Go through the lines below and count those that contain "Download"; the number is all that should be returned.

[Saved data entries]
[Start of section]
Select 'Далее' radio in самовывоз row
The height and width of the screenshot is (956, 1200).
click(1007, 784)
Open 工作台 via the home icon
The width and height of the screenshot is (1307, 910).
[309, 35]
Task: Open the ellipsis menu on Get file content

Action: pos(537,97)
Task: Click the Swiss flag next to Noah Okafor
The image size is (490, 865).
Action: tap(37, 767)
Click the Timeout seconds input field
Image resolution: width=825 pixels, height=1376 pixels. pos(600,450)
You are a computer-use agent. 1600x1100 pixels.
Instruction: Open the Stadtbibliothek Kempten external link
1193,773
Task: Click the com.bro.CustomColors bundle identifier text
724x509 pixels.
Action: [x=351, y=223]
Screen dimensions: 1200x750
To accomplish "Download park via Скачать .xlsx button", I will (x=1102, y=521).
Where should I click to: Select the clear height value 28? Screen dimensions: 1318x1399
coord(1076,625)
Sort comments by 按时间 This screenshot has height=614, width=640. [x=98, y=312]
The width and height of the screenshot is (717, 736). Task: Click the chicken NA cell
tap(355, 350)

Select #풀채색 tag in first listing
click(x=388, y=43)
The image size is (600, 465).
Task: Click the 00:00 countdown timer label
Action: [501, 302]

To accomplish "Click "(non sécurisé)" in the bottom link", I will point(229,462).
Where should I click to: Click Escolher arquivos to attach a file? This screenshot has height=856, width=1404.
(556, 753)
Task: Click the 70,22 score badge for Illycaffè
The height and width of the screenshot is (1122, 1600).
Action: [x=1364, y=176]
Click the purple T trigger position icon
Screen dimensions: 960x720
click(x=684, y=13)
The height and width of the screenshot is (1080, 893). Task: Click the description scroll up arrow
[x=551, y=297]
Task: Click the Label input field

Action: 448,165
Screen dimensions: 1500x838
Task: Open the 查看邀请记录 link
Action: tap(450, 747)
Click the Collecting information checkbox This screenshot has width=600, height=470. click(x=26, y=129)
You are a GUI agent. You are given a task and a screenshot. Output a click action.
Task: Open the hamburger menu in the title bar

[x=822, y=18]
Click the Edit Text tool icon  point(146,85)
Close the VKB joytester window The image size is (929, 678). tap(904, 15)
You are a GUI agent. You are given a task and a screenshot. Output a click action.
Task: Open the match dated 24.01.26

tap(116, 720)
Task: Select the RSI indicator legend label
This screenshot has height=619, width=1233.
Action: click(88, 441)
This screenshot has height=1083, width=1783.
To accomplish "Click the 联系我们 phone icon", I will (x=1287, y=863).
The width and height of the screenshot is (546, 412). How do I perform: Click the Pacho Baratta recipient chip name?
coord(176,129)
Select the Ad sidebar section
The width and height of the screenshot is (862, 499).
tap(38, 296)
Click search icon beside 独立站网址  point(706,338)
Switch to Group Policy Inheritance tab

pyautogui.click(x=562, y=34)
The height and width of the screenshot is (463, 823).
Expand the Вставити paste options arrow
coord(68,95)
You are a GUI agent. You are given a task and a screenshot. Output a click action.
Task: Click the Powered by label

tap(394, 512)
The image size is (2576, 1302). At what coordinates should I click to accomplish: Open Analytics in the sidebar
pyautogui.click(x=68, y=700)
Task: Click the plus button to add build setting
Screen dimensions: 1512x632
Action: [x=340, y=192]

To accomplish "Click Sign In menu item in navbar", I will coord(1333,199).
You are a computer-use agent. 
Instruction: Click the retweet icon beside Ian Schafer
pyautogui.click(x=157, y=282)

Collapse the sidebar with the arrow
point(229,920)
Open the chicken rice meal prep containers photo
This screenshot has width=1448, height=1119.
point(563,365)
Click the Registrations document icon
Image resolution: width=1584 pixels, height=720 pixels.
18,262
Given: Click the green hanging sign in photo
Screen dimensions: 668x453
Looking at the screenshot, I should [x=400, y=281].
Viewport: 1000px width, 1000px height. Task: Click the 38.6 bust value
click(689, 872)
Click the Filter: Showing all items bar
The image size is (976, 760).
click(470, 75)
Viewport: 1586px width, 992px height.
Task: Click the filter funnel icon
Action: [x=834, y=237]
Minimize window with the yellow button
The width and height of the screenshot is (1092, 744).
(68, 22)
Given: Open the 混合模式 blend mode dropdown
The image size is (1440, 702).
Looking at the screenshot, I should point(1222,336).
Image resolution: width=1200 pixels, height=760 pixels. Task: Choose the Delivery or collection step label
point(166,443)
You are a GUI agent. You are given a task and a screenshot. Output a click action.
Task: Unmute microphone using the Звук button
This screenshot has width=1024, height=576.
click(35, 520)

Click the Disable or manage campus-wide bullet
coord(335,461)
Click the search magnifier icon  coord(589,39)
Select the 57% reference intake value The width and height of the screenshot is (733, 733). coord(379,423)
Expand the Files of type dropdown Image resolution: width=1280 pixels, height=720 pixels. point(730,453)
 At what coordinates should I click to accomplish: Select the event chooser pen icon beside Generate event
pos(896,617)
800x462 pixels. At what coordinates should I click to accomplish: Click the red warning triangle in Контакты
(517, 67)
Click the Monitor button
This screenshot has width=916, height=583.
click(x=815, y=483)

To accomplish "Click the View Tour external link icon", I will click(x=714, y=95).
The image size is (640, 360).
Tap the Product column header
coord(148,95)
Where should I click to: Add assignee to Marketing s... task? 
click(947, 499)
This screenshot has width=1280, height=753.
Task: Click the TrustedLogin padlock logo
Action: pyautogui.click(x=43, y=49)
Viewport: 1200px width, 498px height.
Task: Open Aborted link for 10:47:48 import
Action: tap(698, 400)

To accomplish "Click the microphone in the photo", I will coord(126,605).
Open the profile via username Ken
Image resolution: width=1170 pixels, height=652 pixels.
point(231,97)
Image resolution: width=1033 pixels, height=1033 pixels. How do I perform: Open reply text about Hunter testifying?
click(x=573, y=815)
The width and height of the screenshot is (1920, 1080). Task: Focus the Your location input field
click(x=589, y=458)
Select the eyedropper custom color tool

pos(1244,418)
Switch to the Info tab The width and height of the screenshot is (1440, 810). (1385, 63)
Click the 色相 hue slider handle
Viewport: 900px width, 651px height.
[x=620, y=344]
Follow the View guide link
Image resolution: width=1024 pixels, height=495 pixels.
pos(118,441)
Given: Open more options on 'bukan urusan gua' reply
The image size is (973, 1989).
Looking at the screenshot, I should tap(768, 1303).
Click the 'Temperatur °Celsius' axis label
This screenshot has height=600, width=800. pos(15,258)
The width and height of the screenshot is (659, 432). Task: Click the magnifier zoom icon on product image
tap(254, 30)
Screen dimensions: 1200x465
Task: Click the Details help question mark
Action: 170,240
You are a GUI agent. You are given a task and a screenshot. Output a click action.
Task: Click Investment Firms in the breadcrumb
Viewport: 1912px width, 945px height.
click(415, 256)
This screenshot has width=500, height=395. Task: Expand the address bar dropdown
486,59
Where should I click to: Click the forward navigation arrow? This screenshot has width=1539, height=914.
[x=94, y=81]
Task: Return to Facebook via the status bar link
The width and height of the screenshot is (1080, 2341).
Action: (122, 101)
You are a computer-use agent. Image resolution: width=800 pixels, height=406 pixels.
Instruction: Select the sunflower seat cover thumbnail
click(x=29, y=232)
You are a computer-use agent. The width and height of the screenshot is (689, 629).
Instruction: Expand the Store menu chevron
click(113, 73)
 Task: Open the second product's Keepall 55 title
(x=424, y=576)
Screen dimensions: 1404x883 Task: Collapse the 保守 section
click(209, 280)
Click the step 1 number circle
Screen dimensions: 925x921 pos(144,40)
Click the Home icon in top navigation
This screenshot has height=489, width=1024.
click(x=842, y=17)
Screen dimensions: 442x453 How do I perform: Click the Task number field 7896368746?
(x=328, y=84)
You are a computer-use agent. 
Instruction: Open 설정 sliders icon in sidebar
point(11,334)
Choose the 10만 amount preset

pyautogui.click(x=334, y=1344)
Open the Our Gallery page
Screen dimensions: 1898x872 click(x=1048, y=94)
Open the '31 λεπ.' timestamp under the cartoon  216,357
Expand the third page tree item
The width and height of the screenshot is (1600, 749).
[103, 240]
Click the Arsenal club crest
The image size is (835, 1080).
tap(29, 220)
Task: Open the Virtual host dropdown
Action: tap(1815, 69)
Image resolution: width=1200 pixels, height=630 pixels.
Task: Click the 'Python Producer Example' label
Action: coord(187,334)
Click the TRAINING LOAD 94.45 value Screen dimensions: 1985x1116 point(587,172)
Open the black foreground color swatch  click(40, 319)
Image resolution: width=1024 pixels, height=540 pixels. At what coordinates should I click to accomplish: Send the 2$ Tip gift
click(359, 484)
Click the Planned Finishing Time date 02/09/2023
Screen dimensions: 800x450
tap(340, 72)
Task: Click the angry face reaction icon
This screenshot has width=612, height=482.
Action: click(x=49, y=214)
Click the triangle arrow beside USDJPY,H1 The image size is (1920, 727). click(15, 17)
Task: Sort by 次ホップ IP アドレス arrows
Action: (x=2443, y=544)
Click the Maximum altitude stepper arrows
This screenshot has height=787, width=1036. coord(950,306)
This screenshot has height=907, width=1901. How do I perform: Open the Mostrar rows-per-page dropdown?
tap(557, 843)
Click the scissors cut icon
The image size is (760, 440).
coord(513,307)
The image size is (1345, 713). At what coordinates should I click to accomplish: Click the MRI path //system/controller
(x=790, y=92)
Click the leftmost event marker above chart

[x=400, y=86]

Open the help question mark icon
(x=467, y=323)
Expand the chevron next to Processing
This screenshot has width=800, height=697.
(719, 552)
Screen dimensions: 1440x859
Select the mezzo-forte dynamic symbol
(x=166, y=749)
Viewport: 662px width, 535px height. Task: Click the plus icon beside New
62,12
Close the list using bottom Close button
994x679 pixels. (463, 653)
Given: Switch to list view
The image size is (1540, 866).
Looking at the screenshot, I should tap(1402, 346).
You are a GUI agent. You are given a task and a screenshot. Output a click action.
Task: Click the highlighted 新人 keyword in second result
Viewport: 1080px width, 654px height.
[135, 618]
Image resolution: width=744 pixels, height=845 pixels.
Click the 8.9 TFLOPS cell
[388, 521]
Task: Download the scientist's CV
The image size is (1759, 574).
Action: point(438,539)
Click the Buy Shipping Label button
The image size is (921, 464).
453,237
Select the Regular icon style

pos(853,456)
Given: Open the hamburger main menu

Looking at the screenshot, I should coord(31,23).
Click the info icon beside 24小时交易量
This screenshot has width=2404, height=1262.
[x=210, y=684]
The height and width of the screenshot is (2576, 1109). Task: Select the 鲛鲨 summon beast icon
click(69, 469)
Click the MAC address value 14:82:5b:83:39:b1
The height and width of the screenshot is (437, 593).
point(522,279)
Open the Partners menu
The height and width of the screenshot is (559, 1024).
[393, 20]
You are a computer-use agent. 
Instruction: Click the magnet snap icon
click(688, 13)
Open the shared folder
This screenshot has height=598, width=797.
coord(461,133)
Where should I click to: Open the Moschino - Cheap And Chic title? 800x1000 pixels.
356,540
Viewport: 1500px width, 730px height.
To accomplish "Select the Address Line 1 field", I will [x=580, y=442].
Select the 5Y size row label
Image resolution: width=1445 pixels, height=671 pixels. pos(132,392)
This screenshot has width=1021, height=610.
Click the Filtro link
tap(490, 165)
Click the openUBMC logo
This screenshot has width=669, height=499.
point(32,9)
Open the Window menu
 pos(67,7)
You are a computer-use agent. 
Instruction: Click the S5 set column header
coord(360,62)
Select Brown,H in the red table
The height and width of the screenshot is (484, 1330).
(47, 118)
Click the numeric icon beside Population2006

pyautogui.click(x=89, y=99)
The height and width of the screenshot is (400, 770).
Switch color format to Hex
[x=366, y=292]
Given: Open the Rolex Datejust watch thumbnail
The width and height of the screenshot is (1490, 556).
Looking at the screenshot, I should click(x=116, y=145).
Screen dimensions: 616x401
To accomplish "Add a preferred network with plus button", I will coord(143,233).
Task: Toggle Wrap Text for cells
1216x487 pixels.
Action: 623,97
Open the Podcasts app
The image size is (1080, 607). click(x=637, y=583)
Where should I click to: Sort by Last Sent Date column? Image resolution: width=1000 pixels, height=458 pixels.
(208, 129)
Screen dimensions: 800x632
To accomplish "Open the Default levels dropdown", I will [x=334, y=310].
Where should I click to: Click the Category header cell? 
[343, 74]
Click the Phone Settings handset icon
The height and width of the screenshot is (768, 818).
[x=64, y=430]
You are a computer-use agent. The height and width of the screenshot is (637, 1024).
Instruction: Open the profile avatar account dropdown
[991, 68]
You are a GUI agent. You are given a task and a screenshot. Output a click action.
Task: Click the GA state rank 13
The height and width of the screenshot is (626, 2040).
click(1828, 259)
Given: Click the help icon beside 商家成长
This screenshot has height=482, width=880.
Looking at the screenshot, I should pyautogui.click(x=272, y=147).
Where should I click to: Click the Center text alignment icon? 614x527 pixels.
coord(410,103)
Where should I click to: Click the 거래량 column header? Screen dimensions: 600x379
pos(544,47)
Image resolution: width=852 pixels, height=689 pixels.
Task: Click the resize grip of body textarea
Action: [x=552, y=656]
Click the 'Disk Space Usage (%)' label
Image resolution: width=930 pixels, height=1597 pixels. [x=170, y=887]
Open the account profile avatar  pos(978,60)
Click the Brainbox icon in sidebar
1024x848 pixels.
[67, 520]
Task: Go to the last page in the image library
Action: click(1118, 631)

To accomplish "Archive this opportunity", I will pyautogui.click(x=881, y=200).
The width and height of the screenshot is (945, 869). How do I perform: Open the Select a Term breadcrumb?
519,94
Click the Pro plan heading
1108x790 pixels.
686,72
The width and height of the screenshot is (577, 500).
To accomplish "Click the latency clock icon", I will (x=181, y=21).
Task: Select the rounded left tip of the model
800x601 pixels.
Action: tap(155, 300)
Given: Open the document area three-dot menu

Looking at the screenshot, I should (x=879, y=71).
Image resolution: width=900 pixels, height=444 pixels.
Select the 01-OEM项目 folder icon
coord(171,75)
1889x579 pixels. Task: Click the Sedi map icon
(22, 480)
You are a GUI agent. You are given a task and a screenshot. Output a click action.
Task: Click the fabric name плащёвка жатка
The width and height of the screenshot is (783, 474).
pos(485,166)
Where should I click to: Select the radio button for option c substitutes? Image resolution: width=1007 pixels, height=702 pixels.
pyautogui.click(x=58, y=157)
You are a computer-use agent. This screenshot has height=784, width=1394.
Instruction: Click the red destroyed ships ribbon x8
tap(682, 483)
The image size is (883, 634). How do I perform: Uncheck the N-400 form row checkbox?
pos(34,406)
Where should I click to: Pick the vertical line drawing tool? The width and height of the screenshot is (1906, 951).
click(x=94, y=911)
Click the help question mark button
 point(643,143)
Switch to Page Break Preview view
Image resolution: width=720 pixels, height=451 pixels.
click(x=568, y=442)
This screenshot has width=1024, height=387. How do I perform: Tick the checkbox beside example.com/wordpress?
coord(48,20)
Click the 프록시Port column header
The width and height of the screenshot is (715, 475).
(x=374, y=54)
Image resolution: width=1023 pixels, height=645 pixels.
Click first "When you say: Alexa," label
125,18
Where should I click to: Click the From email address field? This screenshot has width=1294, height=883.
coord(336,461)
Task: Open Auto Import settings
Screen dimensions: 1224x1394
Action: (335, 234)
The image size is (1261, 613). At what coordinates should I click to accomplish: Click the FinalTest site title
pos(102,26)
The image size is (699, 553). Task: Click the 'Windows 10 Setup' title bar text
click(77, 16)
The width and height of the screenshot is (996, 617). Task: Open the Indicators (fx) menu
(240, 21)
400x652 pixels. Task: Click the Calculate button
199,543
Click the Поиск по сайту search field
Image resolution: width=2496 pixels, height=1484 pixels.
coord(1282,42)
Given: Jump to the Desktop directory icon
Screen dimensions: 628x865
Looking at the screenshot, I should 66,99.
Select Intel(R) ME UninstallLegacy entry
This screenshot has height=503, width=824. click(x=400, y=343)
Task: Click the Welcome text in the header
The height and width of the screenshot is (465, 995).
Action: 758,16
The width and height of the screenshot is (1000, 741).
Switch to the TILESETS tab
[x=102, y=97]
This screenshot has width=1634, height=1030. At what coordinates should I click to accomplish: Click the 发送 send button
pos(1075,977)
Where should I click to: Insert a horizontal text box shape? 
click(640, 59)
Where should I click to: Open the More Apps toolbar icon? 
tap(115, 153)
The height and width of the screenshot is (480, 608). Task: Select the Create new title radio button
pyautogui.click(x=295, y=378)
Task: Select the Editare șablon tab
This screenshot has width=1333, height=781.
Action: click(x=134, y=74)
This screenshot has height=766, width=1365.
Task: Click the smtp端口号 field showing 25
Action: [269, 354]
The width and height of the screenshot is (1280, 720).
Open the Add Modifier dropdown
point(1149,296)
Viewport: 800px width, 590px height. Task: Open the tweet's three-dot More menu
[End of section]
• **Finished task**:
2